Stored data:
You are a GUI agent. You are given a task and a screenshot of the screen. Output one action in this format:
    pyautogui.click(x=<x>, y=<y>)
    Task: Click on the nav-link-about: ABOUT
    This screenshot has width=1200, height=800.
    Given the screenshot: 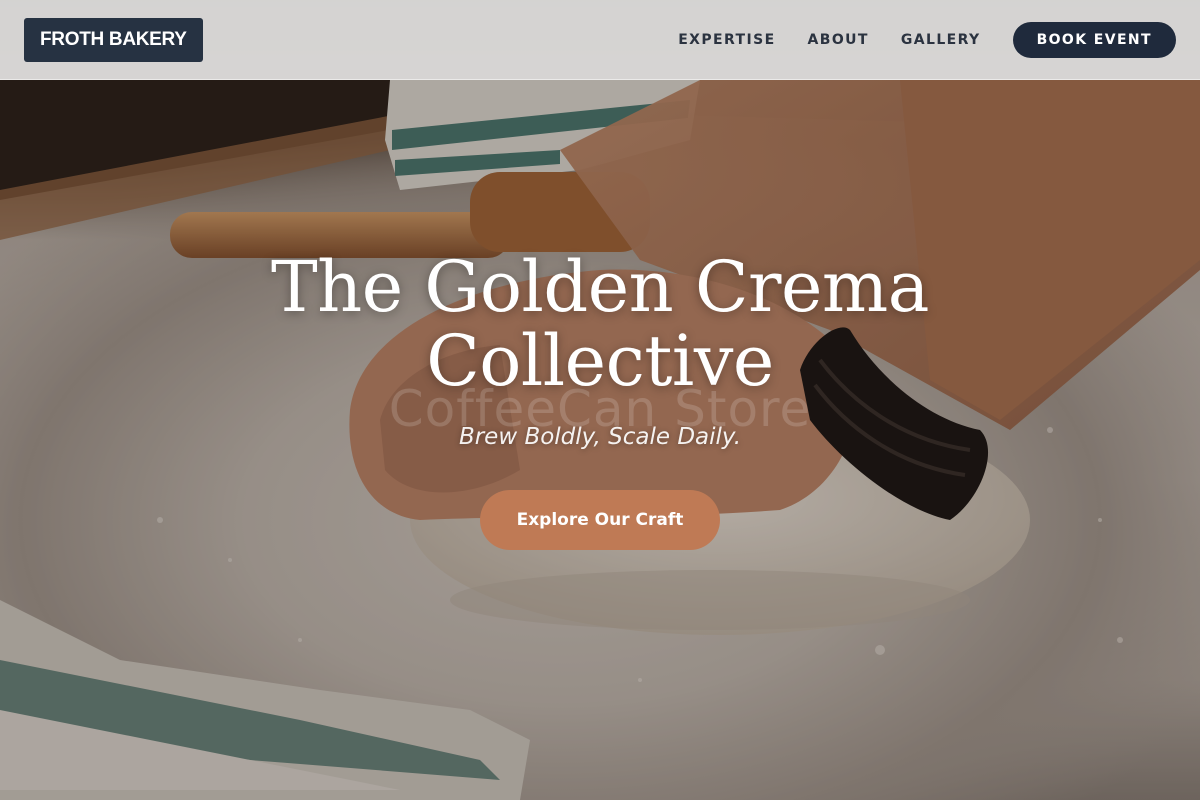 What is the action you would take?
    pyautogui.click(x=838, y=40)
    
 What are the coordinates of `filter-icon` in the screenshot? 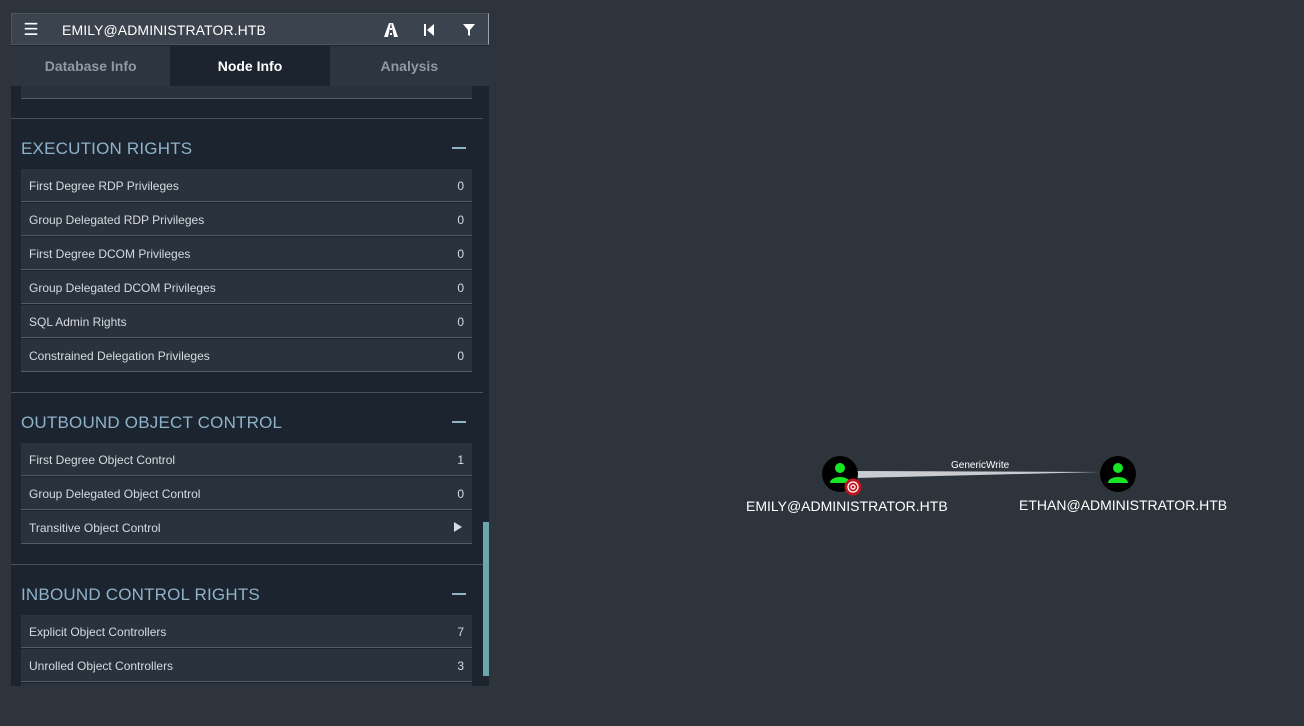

Exercise brief: Give the data as a Markdown table with columns named Row and Line, beginning with the first line of the data and continuing through the line containing "This screenshot has", leaving out blank lines.

Solved problem:
| Row | Line |
|---|---|
| 1 | You are a GUI agent. You are given a task and a screenshot of the screen. Output one action in this format: |
| 2 |     pyautogui.click(x=<x>, y=<y>) |
| 3 |     Task: Click on the nav-link-about: ABOUT |
| 4 |     This screenshot has width=1200, height=800. |